Von einem „Appetizer auf die Euro“ spricht die rechte Hand von DFB-Direktionsleiter Oliver Bierhoff – und seine Vorfreude teilt Bundestrainerin Martina Voss-Tecklenburg uneingeschränkt, denn einen stimmungsvollen Härtetest in einem gut besuchten Stadion gab es in Pandemie-Zeiten noch gar nicht. „England zählt zum engsten Favoritenkreis für den EM-Titel. Wir freuen uns auch darauf, jetzt schon EM-Atmosphäre aufzusaugen“, sagt Voss-Tecklenburg. In den West Midlands wartet ein hochmotivierter Gegner, der mit der Rückendeckung von bis zu 20 000 Fans natürlich den Heimsieg einfahren will. Auf der Gegenseite erinnern sich die DFB-Frauen an das letzte Prestigeduell auf der Insel besonders gerne.

Merle Frohms denkt gerne an den gehaltenen Elfmeter in Wembley

Damals im November 2019, als in Wembley fast 80 000 Menschen zu Spottpreisen ein spektakuläres Länderspiel sahen, das Deutschland dank eines späten Siegtores von Klara Bühl mit 2:1 gewann. Zuvor hatte Torhüterin Merle Frohms einen Elfmeter gehalten - sie nennt es heute noch einen „Höhepunkt der Karriere“. Solch einen Schub darf es gerne wieder geben, findet Chatzialexiou, der damals zu den staunenden Augenzeugen gehörte.
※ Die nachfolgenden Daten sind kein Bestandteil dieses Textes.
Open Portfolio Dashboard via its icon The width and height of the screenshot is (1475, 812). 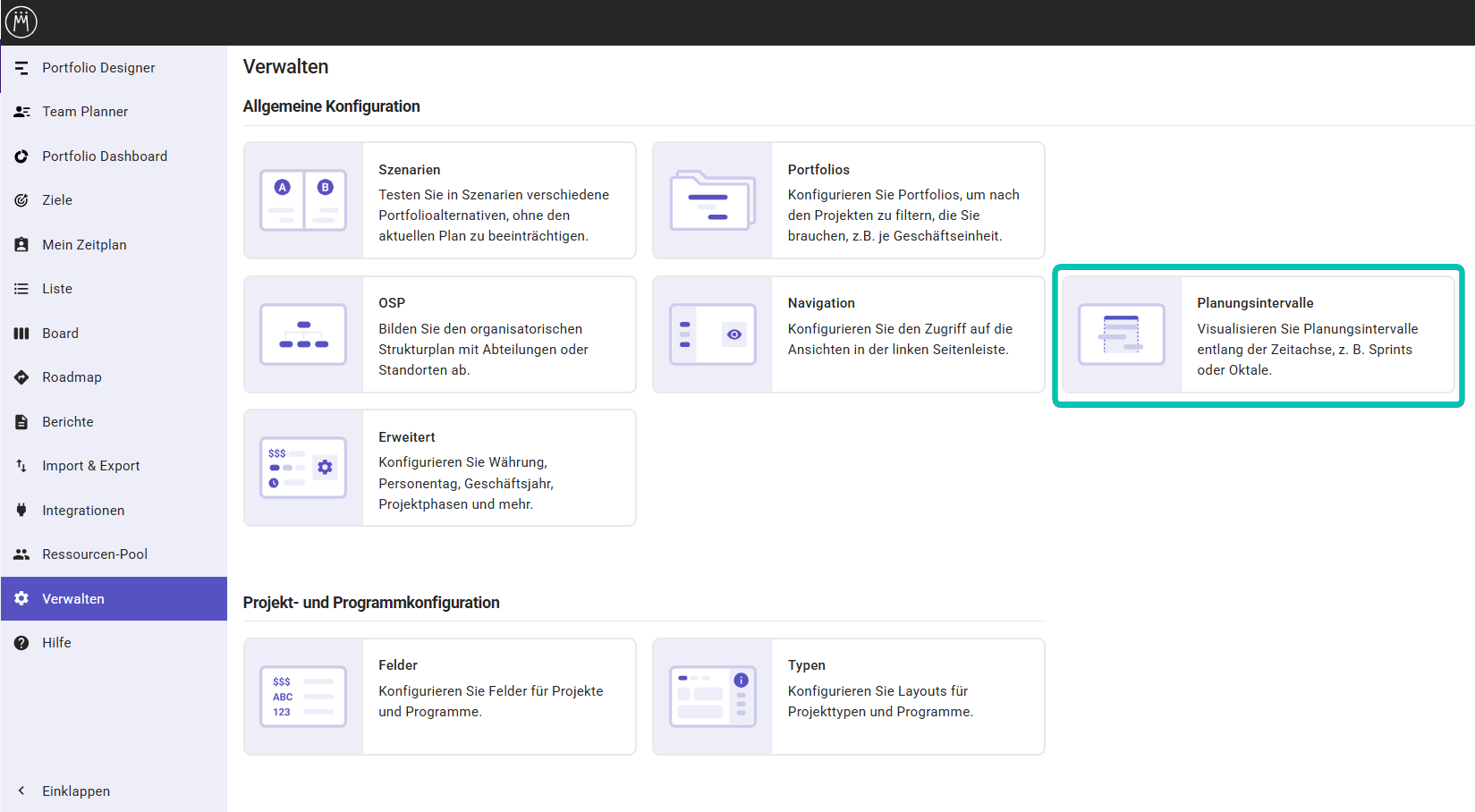(x=21, y=156)
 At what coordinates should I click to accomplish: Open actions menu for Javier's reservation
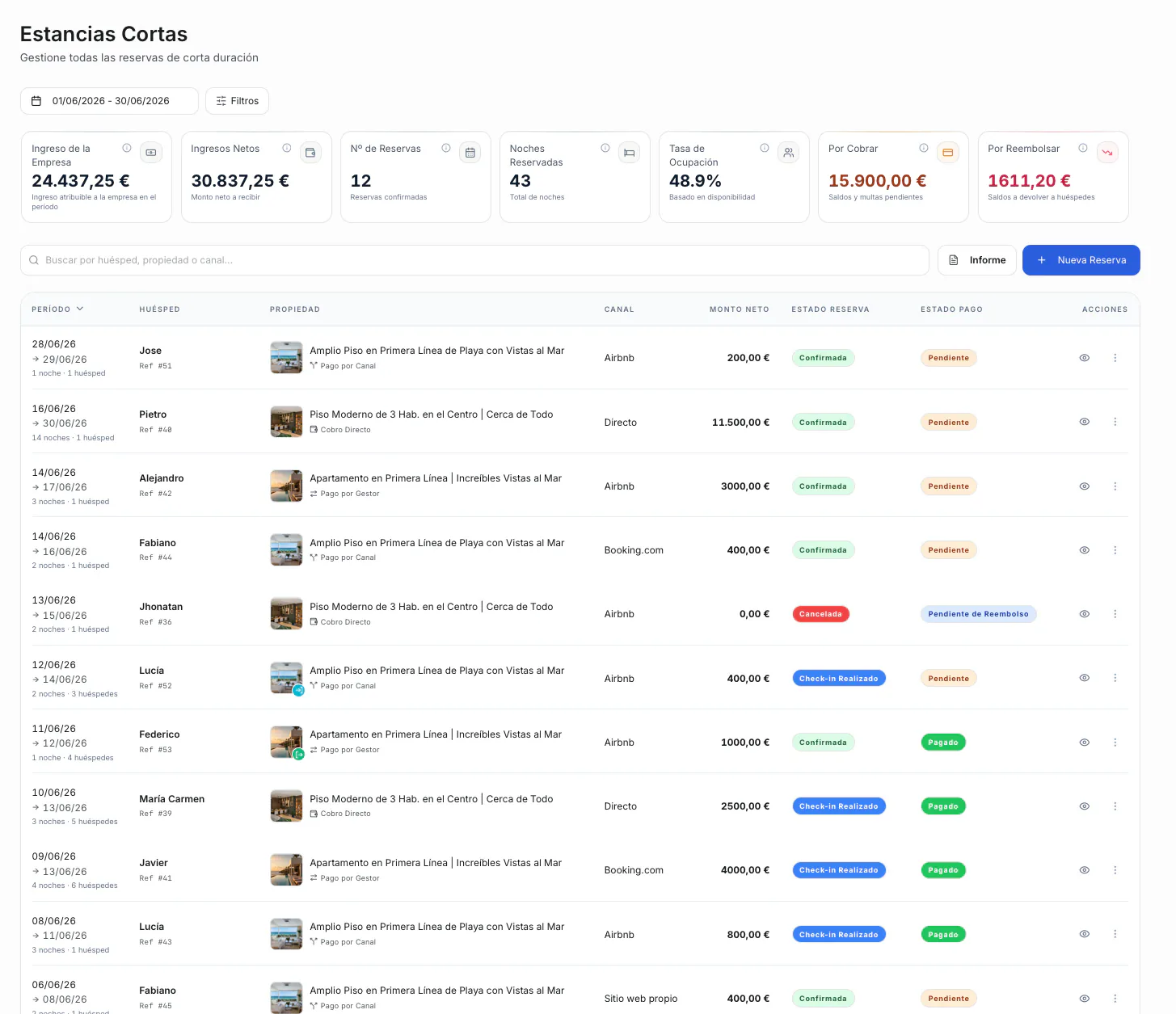coord(1115,870)
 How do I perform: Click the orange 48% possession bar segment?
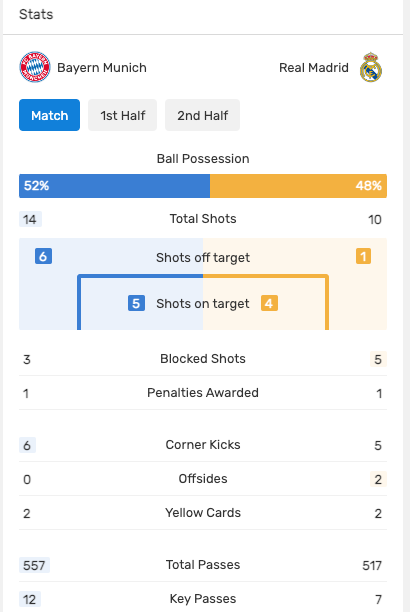click(298, 186)
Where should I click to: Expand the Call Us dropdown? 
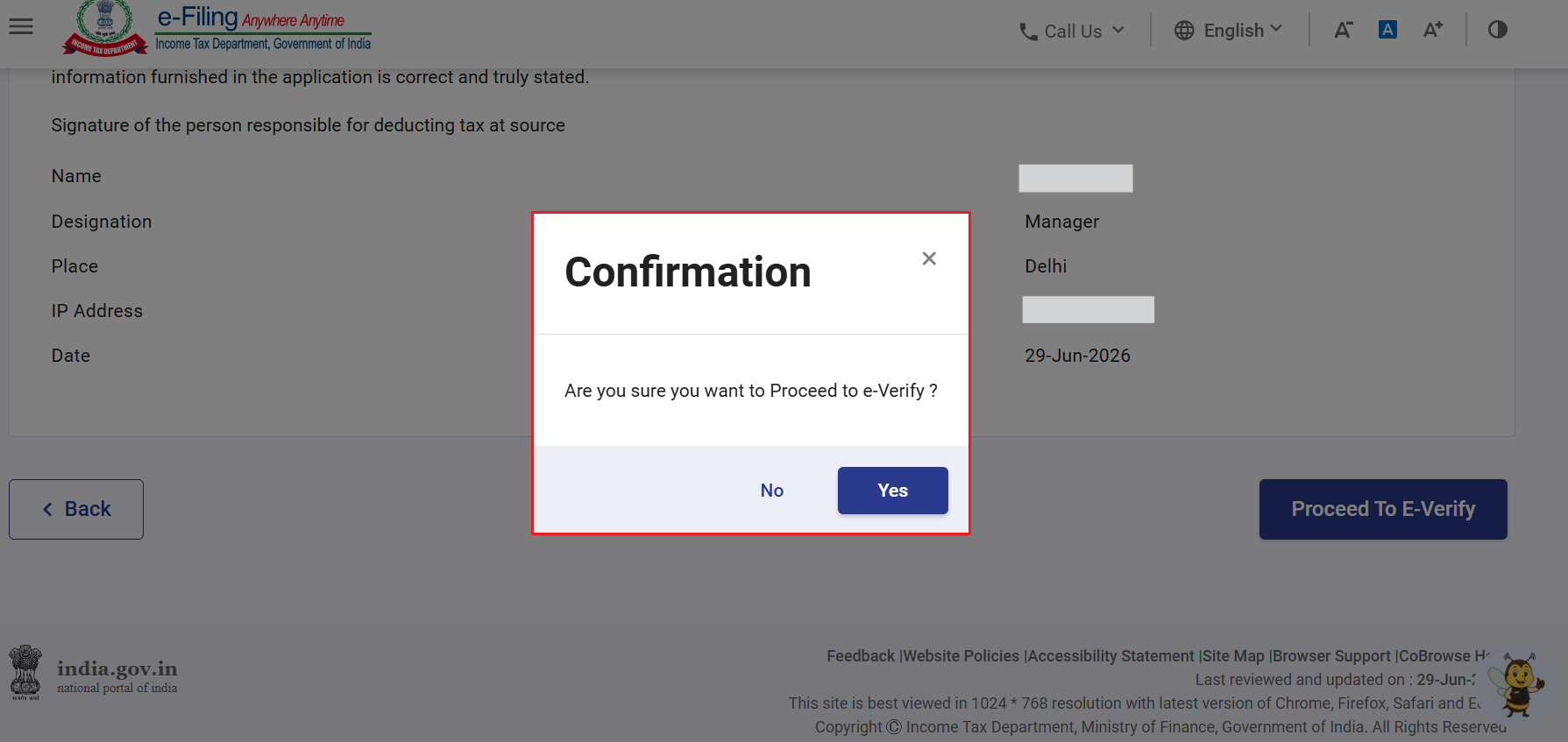1118,30
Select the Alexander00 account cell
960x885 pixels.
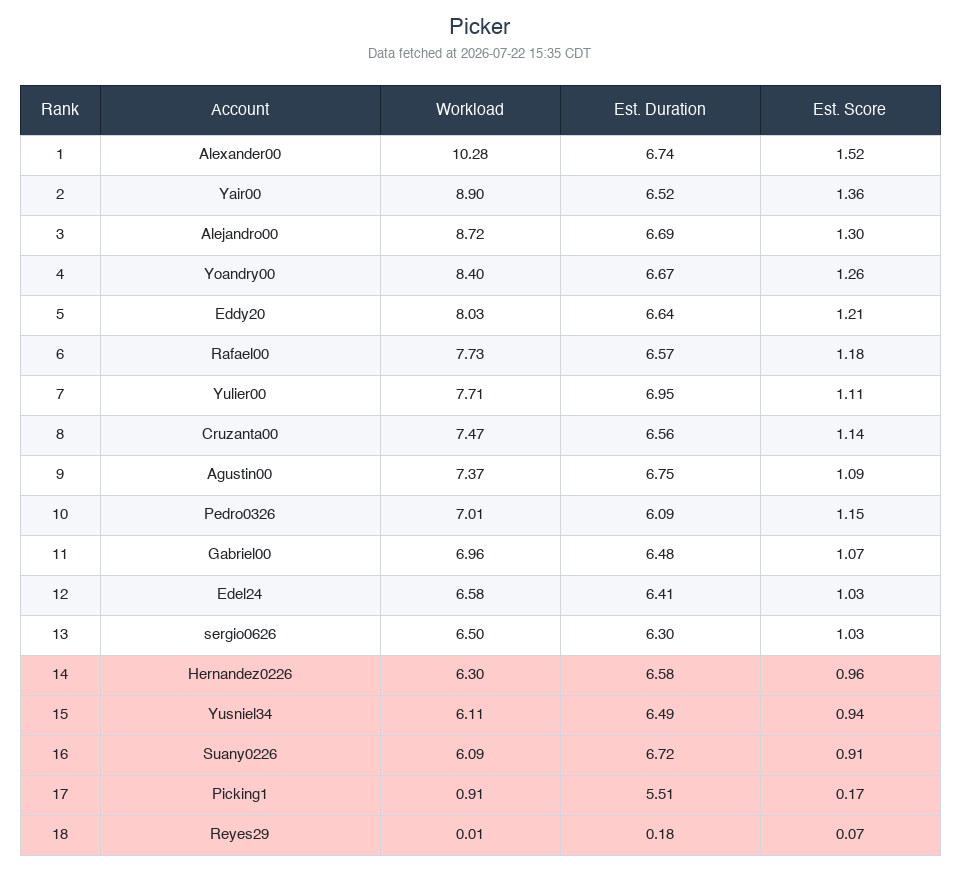(x=240, y=154)
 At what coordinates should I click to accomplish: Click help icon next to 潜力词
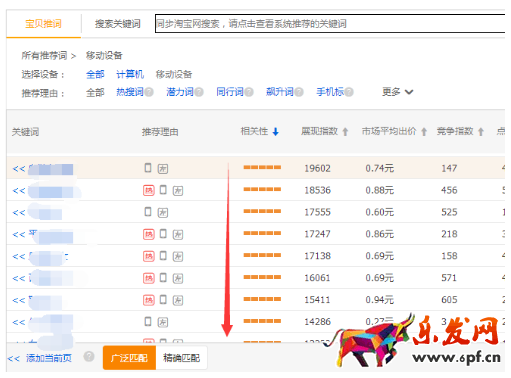click(199, 92)
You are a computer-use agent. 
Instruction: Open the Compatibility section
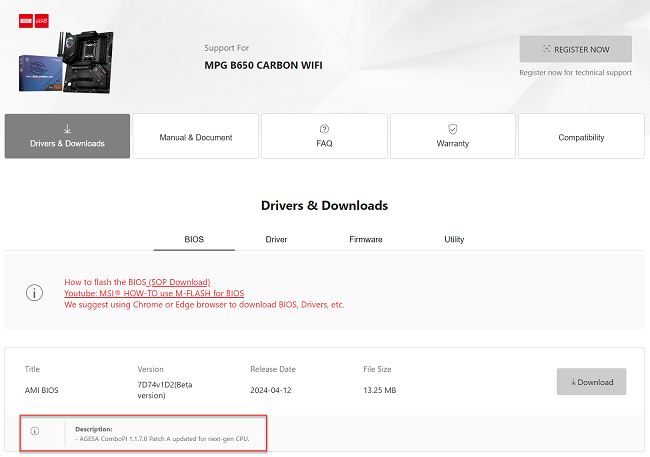(581, 137)
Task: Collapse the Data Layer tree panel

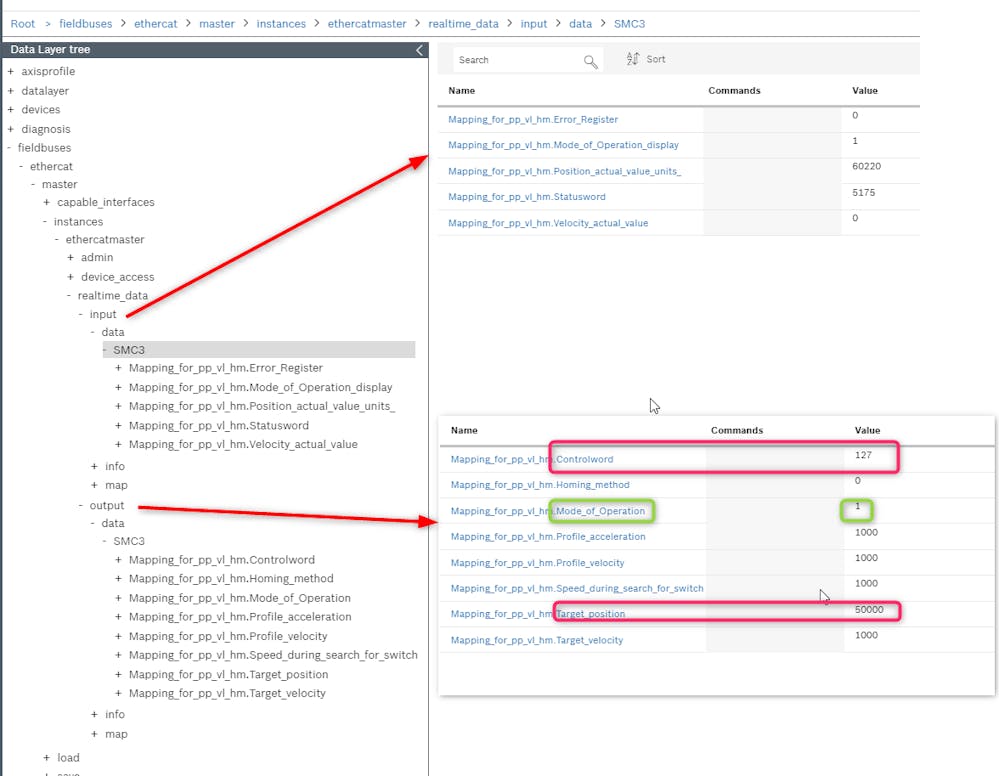Action: point(419,50)
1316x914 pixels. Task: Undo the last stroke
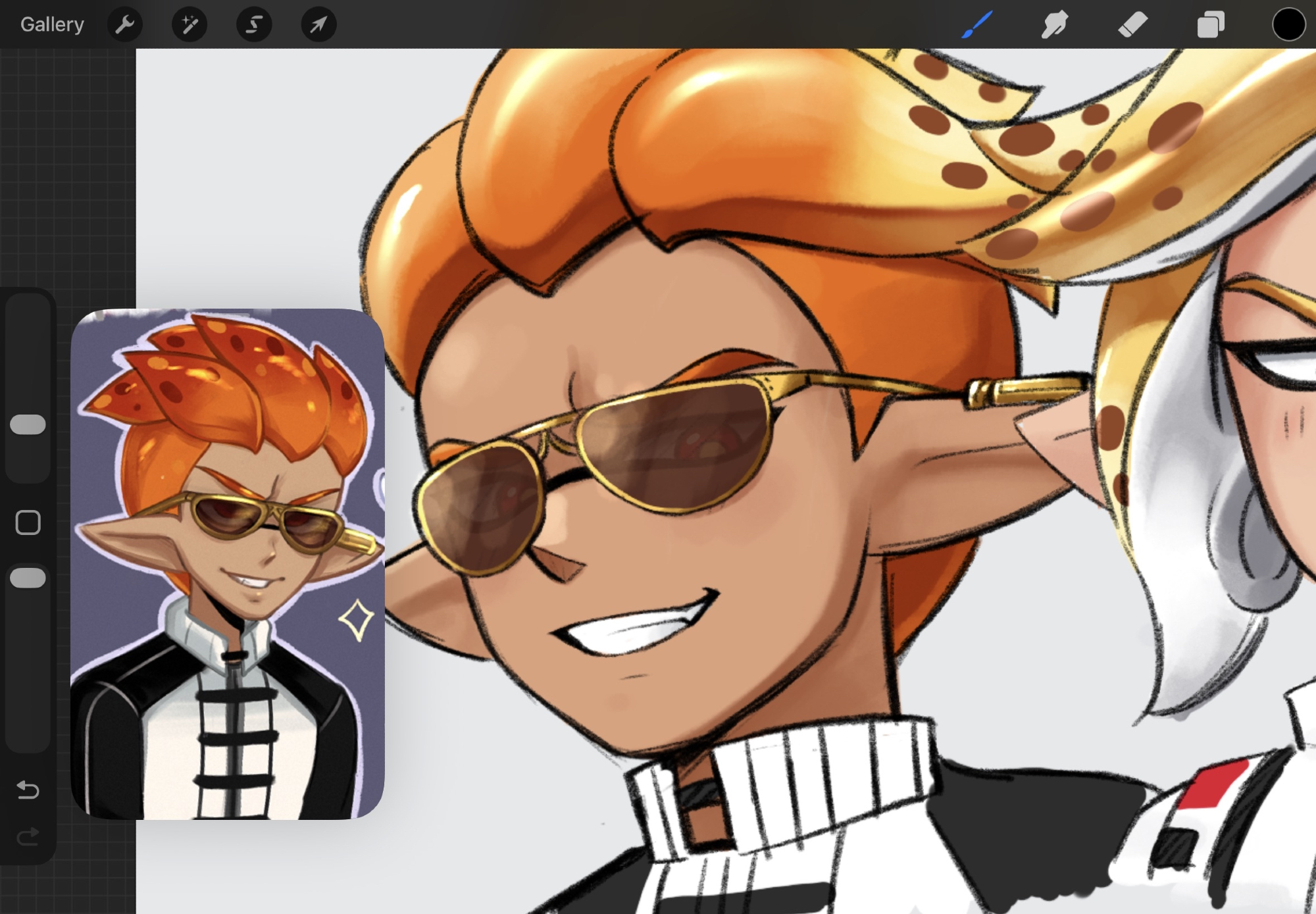28,789
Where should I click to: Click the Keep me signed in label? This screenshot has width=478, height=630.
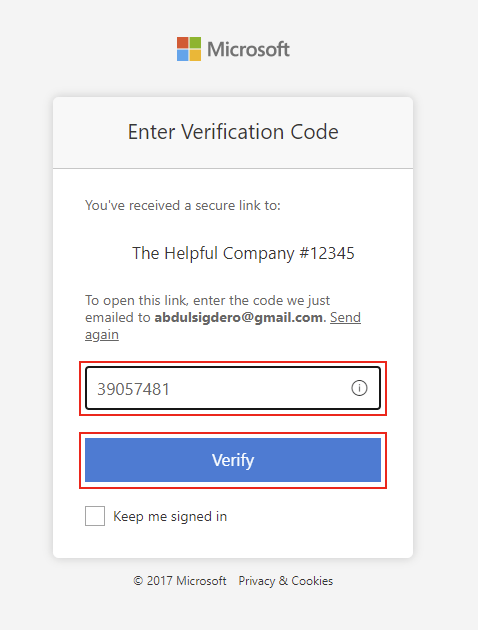click(170, 516)
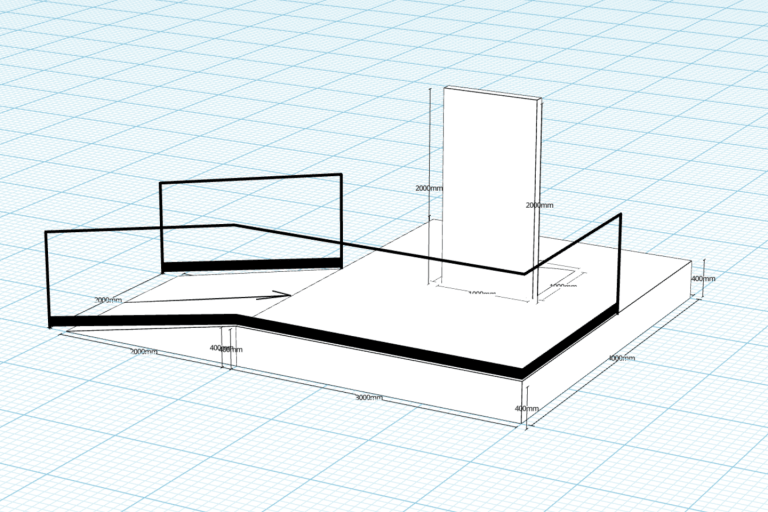Click the 400mm label at platform's front corner
This screenshot has width=768, height=512.
(x=527, y=408)
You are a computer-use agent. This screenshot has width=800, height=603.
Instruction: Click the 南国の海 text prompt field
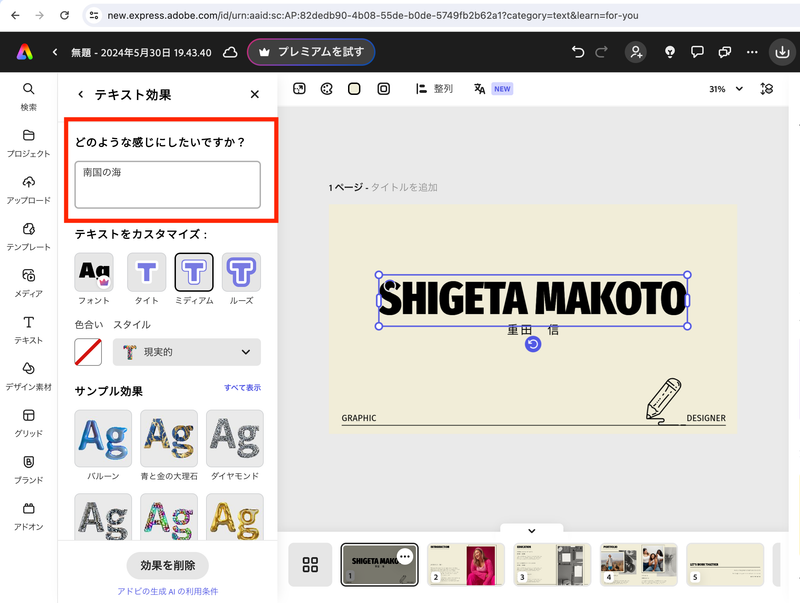(x=165, y=184)
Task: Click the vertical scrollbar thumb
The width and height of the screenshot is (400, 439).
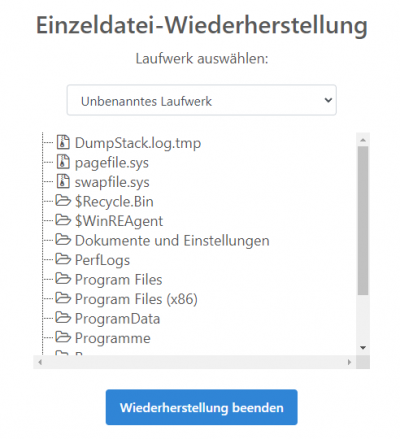Action: click(x=363, y=220)
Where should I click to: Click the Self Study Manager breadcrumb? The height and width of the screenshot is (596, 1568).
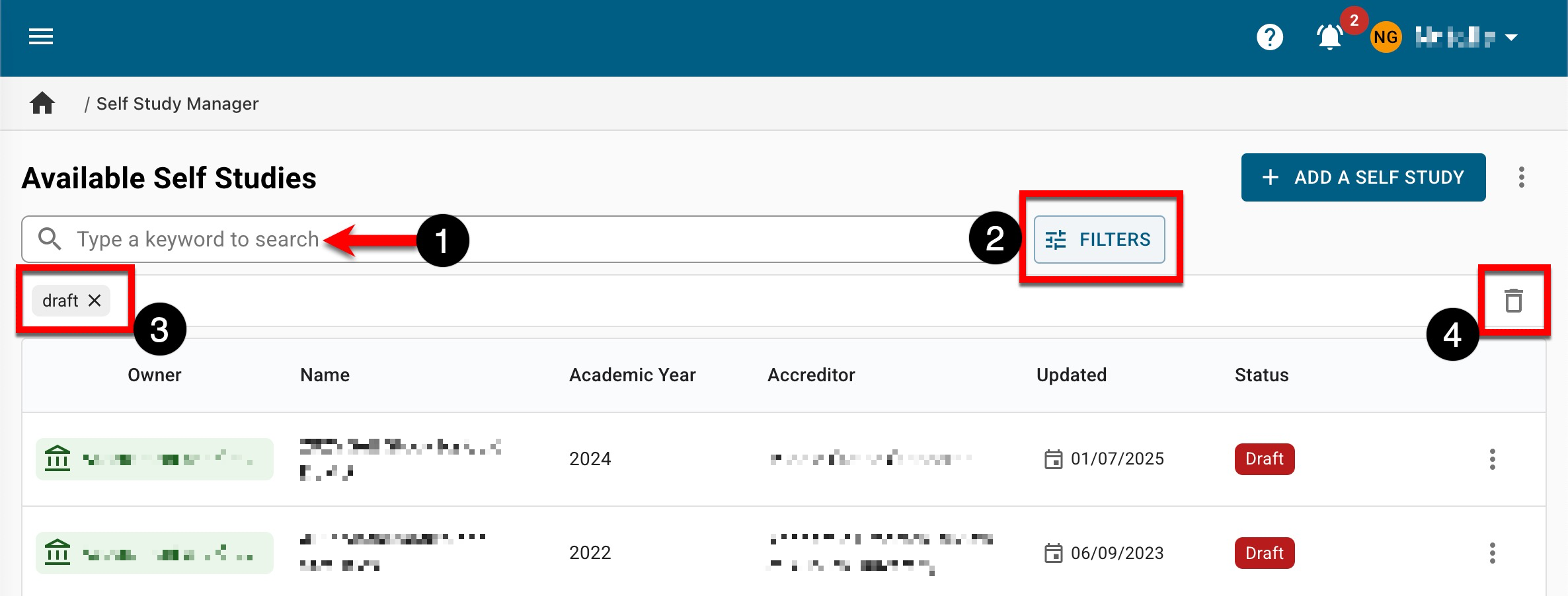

Der 46-Jährige hält fest, dass andere Nationen den achtfachen Europameister Deutschland teilweise nicht nur eingeholt, „sondern in manchen Bereich vielleicht auch überholt“ hätten. Die Spanierinnen, aber auch die Engländerinnen sind mit massiver Anschubhilfe ihres Verbandes auf der Überholspur. Umso wichtiger sei es, dass das deutsche Team anders als in den vielen einseitigen Qualifikationsspielen endlich gefordert würde: Es sei wichtig, „die Intensität zu spüren“, denn international wehe eben ein „rauerer Wind“.

Die Frauen-Bundesliga hängt bei der Datenerfassung hinterher

Auch bei der Handlungsschnelligkeit hat er Defizite ausgemacht, die sich bei Frauen und Männern unter dem DFB-Dach gar nicht unterscheiden würden: „Der erste Kontakt mit dem Ball, die Auftaktbewegung, die technische Umsetzung.“ Tatsächlich waren die vielen Ballverluste und unpräzisen Zuspiele gegen Spanien (1:1) und Kanada (0:1) ein Ärgernis. Voss-Tecklenburg nannte die fehlenden Automatismen eines von insgesamt 14 Absagen und Ausfällen zerzausten Kaders und fehlende Spielruhe als Gründe.

Chatzialexiou hat ferner beobachtet, dass die Positionierung auf dem Platz oft nicht stimmt. Und das könnte auch damit zusammenhängen, dass es hierfür im Alltag der Frauen-Bundesliga keine Anhaltspunkte gibt. „Wie bei den Neandertalern“, sagte er wörtlich, gehe es beispielsweise bei der Datenerfassung zu. Was bei den Männern gang und gäbe ist – Laufparameter oder Positionsdaten zu analysieren – würde bei den Frauen im Alltag gar nicht erhoben. Tatsächlich waren nach England gewechselten Nationalspielerinnen wie Melanie Leupolz verblüfft, welche Analysetools in der Women’s Super League (WSL) wie selbstverständlich zur Verfügung stehen, während die Frauen-Bundesliga lediglich DIN-A4-Bögen mit Toren, Gelben Karten und Auswechslungen ausspuckte. Chatzialexiou sieht hier den Verband in der Verantwortung Abhilfe zu schaffen, „dafür müssen wir auch Geld investieren“. Für manche Maßnahme könnte es bis zur EM-Endrunde jedoch bereits zu spät sein.